The claims in the three dozens of lawsuits vary, but generally include accusations such as violations of laws for consumer protection, deception and public nuisance. Nobody has already ended up. Industry, however, indicate that in 2019 Exxon Mobil won a similar lawsuitThat focused on various claims, from investor fraud, in a jury rights say in New York.
Various things were rejected by judges, including those of New York City and New Jersey, and by municipal governments in Maryland. Some of those cases are being treated.
In 2021, the Federal Court of Appeal was for the second circuit the dismissal of a lawsuit maintained Brought by New York City against BP, Chevron and other companies, a decision that is often cited by industry and its allies. “Such a vast case is simply outside the boundaries of the Studies Act,” wrote Judge Richard J. Sullivan in the opinion.

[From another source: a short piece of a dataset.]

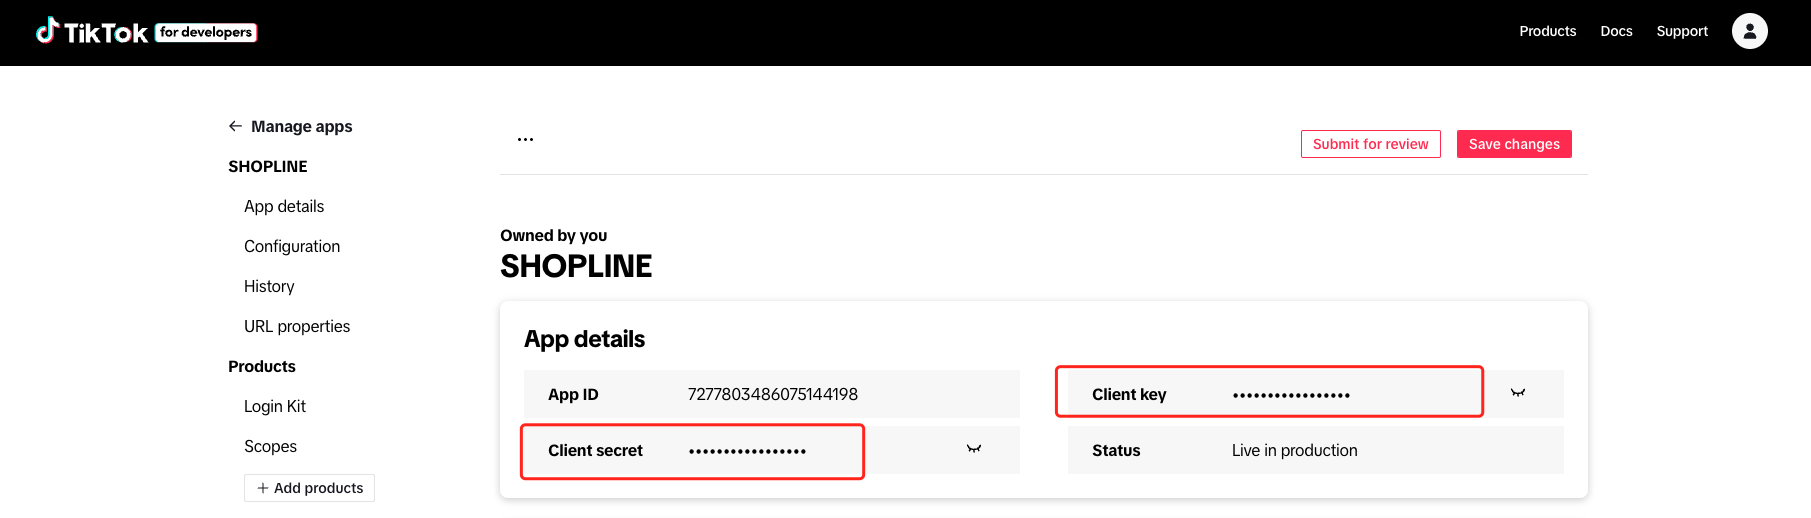Open the Products menu in header

click(x=1547, y=31)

But other cases move forward to the process.
On Monday, the State High Department of Colorado confirmed the decision of a lower court That a matter of the city and the county of Boulder and the county of San Miguel against Exxon Mobil and Suncor, a Canadian energy company, can continue in a constitutional court. The lawsuit outlines the expensive climate risks with which the state is confronted, including drought, floods and forest fires.
A spokeswoman for Exxon, Elise Ott, called the Meritless case and said that it “has no room for a constitutional court.” She also pointed to the investments of clean energy from the company, rise to more than half of the annual budget of the Environmental Protection Agency.
Suncor did not immediately respond to requests for comments.
The Colorado case shows the split among lawyers about the disputes with high deployment. In a different opinion, two judges noted: “Boulder is not his own republic.”
The author of the different opinions, Justice Carlos Samour Jr., insisted on the American Supreme Court to tackle the issue in view of the number of municipalities that similar claims submit. “To borrow from the old Hitlied of Fleetwood Mac, the message that our court transfers to Boulder and other municipalities in Colorado is today, that” you can go your own way “to regulate interstate and international air pollution,” he wrote. “In our indivisible nation that just can’t be right.”